Wat hem in country aanspreekt is niet moeilijk te raden: nergens wordt zo veel in bier gehuild als in countrymuziek. “Soms ligt het sentiment er zo dik bovenop dat ik het niet kan uitstaan”, zegt hij. “Dan is het net een slechte melodramatische tv-film. Maar als ik Hank Williams zoiets hoor zingen als ‘Silence of a falling star lights up a purple sky’, dat raakt me diep. Een heel simpel, maar universeel beeld.”
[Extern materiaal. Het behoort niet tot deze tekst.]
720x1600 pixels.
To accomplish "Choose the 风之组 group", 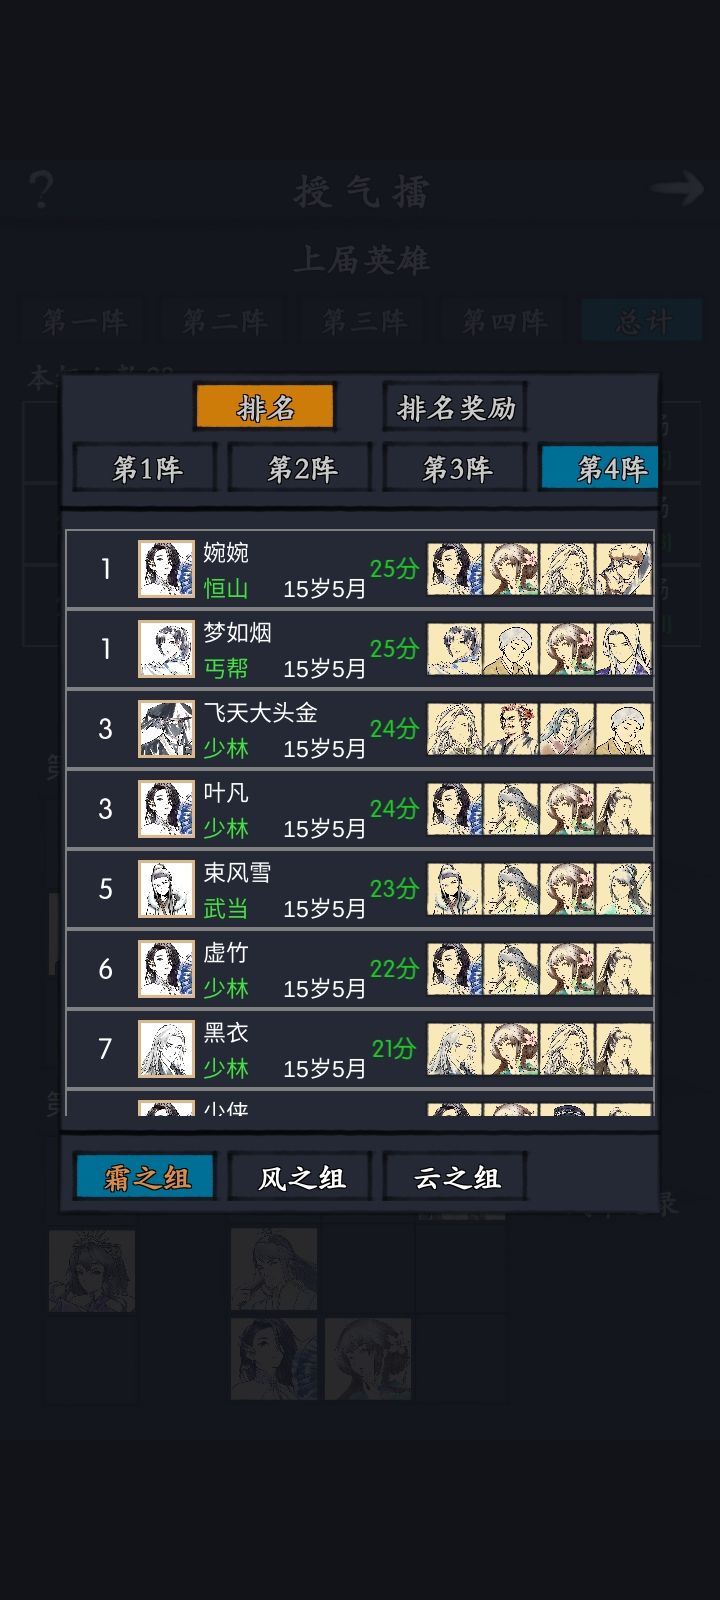I will click(x=301, y=1178).
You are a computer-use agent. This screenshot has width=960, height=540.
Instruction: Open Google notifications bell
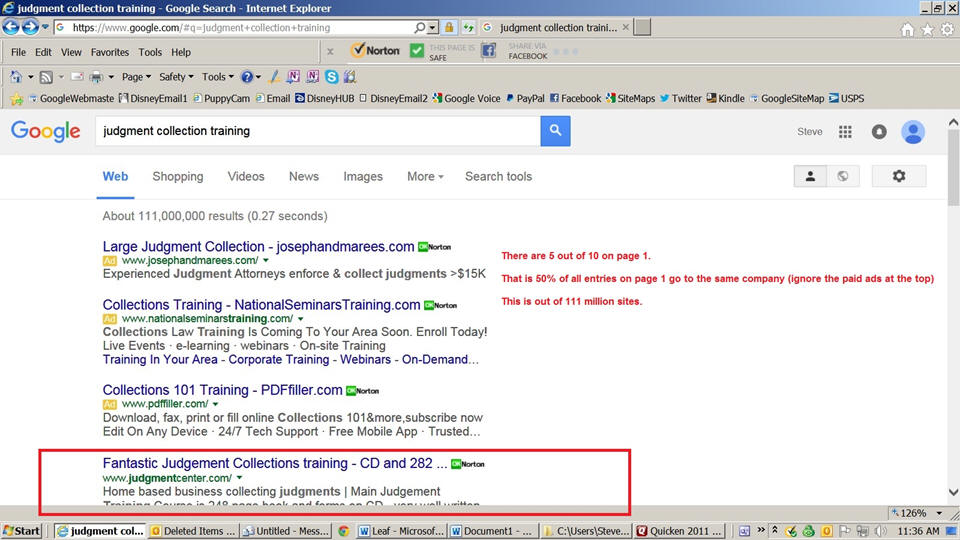[x=879, y=132]
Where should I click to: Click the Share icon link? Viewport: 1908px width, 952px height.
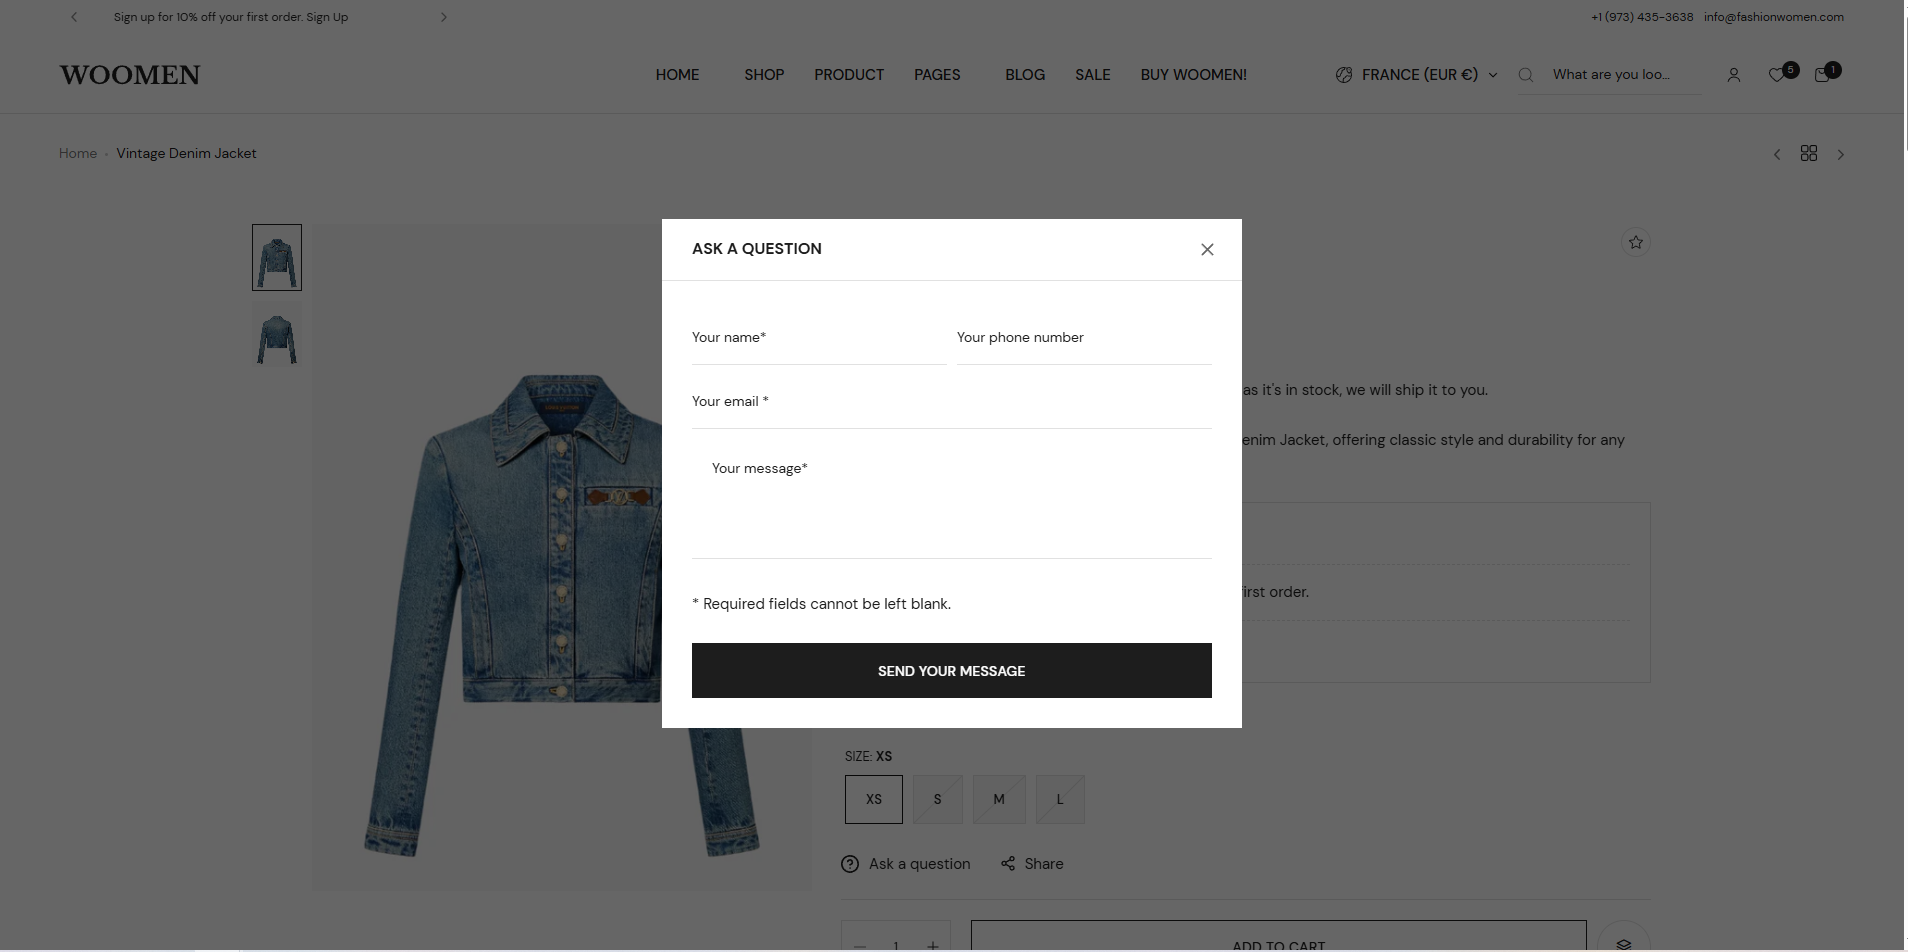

Zelf heeft Janovitz een aantal schitterende smartlappen geschreven, die nog net niet de grens overschrijden tussen hartverscheurend en lachwekkend klef. Bij het meeslepende Taillights Fade, het bekendste nummer van Buffalo Tom, staan de tranen je in de ogen, zo zielig klinkt Billy de Pechvogel: “I feel so weak, on a losing streak, watch my taillights fade to black.” “De truc is om niet zoiets expliciets te zeggen als ‘ik voel me kut’, maar het te verwoorden in een mooi, klein beeld”, legt Janovitz uit. “Dat redt Taillights Fade denk ik, dat beeld van achterlichten die langzaam uitdoven, daar kunnen mensen iets mee – meer dan wanneer ik zou zingen: wat een ellendige stumper ben ik toch.”
De meeste liedjes op Janovitz’ soloplaat schreef hij oorspronkelijk voor Buffalo Tom, maar om verschillende redenen werden ze niet door de groep opgenomen. Het enige nummer dat niet van hemzelf is, is My Funny Valentine, de klassieker van Rodgers en Hart. Janovitz’s versie is stemmig, en verrassend goed gelukt. “Er zullen wel mensen zijn die zeggen: wat geeft jou het recht dat liedje te doen? Dáárom heb ik het juist gedaan, denk ik. Het is zo’n standard die door heel veel heel goede zangers gezongen is – daarom was het een uitdaging om aan die hoge standaard te voldoen. Het is zo’n liedje dat ik thuis altijd zing.”
“Er is een kant van mij die het liefst aan de piano in een bar of nachtclub van die klassiekers zou zingen. Ik ben gek op die oude liedjes. Dit nummer gaf mij ook eens de kans echt te zingen. Ik werd per ongeluk zanger, omdat de andere groepsleden niet konden zingen. Daarom heb ik aan het zingen nooit veel aandacht besteed, tot ik na drie platen eens echt begon te letten op wat ik nou eigenlijk aan het doen was. Ik wilde nu eens een liedje doen waarin de stem het belangrijkste instrument was. Als ik het bij Buffalo Tom had voorgesteld zou vooral Chris, de bassist, er op tegen zijn geweest: hij zou het heiligschennis vinden. Ik weet al wat hij zou zeggen: wie zijn wij om dat te proberen, wij zijn toch maar een stel punkjongens?”